Tuesday, January 02, 2007, 09:05 am PT (12:05 pm ET)
Apple iTV availability to escape Macworld ExpoApple Computer chief executive Steve Jobs should have more to say about the company's forthcoming iTV set-top media hub at next week's Macworld Expo in San Francisco, but the launch party may have to wait a few more weeks.
Despite efforts to the contrary, the Cupertino-based company will reportedly stay a plan to push the streaming media device into the hands of consumers during the first half of the month. Instead, it's working to abate a series of quality assurance-related concerns stemming strictly from the gadget's operating system software.
People familiar with the matter say Apple now aims to begin shipping iTV (likely under a different product name) in late January or early February. They added that the additional time is necessary to fine-tune an embedded version of the Mac OS operating system that will reportedly run on the device — a most vital component responsible for ensuring a flawless user experience on the consumer end.

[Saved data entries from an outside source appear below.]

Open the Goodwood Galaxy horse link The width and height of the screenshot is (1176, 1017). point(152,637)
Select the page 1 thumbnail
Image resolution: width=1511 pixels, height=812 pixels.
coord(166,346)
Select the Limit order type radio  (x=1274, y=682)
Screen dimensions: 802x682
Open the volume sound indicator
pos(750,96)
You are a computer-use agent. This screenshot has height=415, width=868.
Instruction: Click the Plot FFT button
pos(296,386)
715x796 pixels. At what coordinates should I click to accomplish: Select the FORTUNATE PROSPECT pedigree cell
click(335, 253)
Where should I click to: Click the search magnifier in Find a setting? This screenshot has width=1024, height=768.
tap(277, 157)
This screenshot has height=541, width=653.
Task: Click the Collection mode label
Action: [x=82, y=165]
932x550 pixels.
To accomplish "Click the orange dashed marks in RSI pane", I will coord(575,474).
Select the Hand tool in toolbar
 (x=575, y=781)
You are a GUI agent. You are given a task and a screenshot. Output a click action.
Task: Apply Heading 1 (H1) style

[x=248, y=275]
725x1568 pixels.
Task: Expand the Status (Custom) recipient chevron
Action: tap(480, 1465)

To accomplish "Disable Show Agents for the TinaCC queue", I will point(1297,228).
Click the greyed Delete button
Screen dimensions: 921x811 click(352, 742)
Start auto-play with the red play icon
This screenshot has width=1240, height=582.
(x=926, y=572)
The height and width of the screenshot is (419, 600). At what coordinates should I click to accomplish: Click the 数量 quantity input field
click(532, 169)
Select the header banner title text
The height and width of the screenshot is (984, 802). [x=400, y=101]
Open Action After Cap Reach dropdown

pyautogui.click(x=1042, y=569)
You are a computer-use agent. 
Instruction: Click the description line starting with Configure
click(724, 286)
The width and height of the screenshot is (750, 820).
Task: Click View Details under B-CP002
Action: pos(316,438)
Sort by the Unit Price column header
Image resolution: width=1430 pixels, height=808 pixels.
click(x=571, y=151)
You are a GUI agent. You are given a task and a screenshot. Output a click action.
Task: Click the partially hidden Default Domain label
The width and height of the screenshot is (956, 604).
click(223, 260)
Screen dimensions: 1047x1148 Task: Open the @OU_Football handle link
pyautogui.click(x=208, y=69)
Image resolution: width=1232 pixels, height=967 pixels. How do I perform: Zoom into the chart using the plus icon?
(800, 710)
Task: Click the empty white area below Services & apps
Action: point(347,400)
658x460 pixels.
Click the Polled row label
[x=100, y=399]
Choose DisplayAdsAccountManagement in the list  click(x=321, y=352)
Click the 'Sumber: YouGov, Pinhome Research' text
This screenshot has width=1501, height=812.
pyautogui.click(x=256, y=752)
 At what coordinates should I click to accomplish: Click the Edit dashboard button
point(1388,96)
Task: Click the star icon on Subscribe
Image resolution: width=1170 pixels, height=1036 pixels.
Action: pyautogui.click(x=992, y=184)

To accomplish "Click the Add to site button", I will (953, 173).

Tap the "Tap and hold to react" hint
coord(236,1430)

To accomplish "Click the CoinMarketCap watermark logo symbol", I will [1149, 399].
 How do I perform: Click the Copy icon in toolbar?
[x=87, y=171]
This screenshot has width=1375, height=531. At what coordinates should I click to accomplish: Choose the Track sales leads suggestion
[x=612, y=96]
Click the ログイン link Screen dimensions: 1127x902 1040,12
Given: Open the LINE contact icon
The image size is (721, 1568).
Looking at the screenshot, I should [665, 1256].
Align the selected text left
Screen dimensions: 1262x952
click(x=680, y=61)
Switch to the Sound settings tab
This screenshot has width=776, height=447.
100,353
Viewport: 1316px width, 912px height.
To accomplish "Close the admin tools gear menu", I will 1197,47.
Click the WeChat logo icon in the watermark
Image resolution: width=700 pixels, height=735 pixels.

Since introducing iTV last September to a crowd of invited guests at the Yerba Buena Center for the Arts Theater in San Francisco, Apple has said little of the $299 device that should place every big-screen household television within the company's crosshairs. But even then, it kept many of the product's specifications and features to itself.
What Apple did make clear is that iTV will finally bridge the gap between the home PC and the living room, promising to deliver wireless streaming content — such as movies, music, and photos — from computers running iTunes to televisions located throughout the home.
Apple also said iTV will boast a comprehensive set of I/O connectors, from the computer-centric Ethernet, USB, and Wi-Fi to yesteryear's component video and today's more advanced HDMI and optical audio standards.
Following a personal preview of the device, Walt Disney chief executive and personal friend of Jobs, Robert Iger, disclosed that each unit will also include a "small hard drive" that will allow for some local content storage.
"It's wireless. It detects the presence of computers in your home," Iger told analysts at a Goldman Sachs conference eight days after Jobs introduced iTV. "In a very simple way you designate the computer you want to feed it, and it wirelessly feeds whatever you've downloaded on iTunes, which includes videos, TV, music videos, movies or your entire iTunes music library, to your television set."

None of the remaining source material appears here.